= Time constraint =

In law, time constraints are placed on certain actions and filings in the interest of speedy justice, and additionally to prevent the evasion of the ends of justice by waiting until a matter is moot. The penalty for violating a legislative or court-imposed time constraint may be anything from a small fine to judicial determination of an entire case against one's interests.

For example, if a complaining party files an action and then fails to cause the papers pertaining thereto to be served on the opposing party within the time established by local rules, and is unable to convince the court that there was good and sufficient reason for the delay, he risks having his action dismissed with prejudice. If the opposing party is served with the papers and fails to respond within the time limit provided for his answer, he risks having the case decided against him by default.
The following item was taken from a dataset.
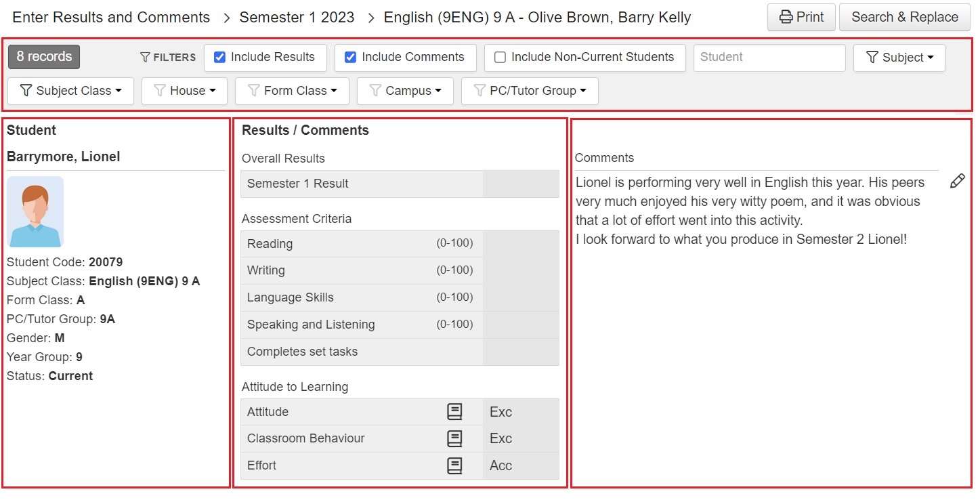Uncheck the Include Comments checkbox

[351, 58]
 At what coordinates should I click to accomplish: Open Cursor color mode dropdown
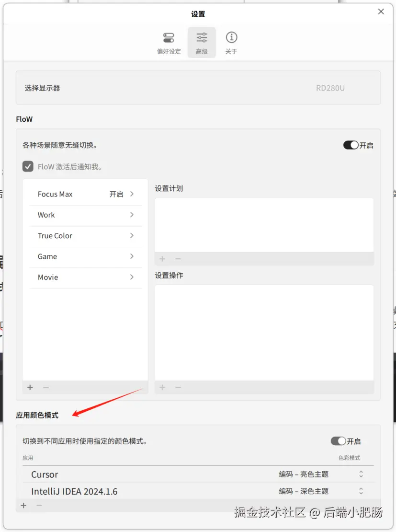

If one is aggrieved by the judicial outcome of an action and wishes to appeal, he may be forever barred from doing so if he fails to meet the deadline by which his appeal may be filed.

By court order, or by local rule, there may be other time constraints. One may be required to answer interrogatories or a request to produce or other discovery pleadings within a given time. He may be required to give a certain number of days' advance notice before he intends to depose a party or witness. A court may order that there will be only a certain number of weeks or months allowed during which the parties to an action may conduct discovery. There may be a limitation placed upon a deposition, requiring that the party taking it conclude his questioning within a certain number of hours or days.